The fate of Saddam and his sons is a headache for the US
Investigations, including DNA testing, are reported to be taking place into the identities of the victims in last week's air strike.
Confusion still reigns about the level of intelligence which prompted the attack, as defence sources have given widely varying accounts of events to the media.
The Pentagon has refused officially to confirm or deny that an attempt to kill the former Iraqi leader has taken place.
But the speculation has led to optimism that the Iraqi leader may have been killed.
"[We] hope that we've scored, but we
don't know that," said Jay Rockefeller, ranking Democrat on the Senate Intelligence Committee.
Spokesmen for the US Central Command have turned down all opportunities to confirm or deny on the record reports that American Hellfire missiles were fired from an unmanned aircraft.
But plenty of speculation is going on off the record.
Demonstrating the level of uncertainty that still surrounds events, one unnamed administration official told the New York Times that a good intelligence lead had instigated the convoy attack.
But another said: "I have no information that leads us to believe we got Saddam."
And a military officer said: "There might be people crossing their fingers, but it's just like a year ago when they were crossing their fingers" in the hope of capturing Osama bin Laden.
Officials said a team was moving in to try to recover the DNA of those who were in the convoy in order to check their identities, but it was unclear whether or not that work had begun.
Captured aide's information
The search for Saddam Hussein has been led by Task Force 20 which specialises in covert actions and works closely with American intelligence agencies.

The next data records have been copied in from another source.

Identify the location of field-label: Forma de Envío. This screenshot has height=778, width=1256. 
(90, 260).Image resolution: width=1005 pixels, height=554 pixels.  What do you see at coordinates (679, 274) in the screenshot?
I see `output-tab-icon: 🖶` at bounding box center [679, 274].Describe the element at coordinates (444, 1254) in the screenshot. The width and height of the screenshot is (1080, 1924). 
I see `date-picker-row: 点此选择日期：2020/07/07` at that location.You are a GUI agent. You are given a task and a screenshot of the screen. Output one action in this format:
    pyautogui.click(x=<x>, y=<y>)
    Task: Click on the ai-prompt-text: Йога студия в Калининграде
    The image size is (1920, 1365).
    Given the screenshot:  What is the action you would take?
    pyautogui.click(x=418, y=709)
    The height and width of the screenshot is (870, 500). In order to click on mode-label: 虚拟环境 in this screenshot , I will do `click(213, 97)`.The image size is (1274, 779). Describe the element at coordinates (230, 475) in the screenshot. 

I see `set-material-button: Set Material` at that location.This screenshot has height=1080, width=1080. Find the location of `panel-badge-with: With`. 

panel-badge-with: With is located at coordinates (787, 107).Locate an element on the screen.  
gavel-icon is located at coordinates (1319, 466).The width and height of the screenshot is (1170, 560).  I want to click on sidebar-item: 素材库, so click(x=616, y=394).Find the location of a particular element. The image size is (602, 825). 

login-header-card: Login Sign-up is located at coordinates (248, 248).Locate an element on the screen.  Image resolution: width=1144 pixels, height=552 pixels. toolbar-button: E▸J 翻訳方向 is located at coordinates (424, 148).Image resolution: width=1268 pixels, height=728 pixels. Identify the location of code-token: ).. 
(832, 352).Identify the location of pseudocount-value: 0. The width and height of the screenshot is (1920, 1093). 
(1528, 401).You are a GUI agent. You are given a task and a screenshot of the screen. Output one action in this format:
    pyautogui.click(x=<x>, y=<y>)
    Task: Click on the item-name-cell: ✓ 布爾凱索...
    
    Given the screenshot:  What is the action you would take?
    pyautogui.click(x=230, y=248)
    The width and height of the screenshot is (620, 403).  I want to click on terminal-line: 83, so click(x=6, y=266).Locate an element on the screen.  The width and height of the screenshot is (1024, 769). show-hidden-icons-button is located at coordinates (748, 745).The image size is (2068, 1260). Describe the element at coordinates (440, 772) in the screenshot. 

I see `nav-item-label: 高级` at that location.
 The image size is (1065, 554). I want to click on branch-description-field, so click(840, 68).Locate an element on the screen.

The search for the deposed leader has intensified since the capture of his close aide, Mahmud al-Tikriti, who has told American interrogators that Saddam Hussein and his sons are still alive.
Last week's air strike is reported to have taken place near the Syrian border in western Iraq.
Mahmud al-Tikriti said he had fled to Syria with the former president's two sons, Uday and Qusay but they had later returned to Iraq.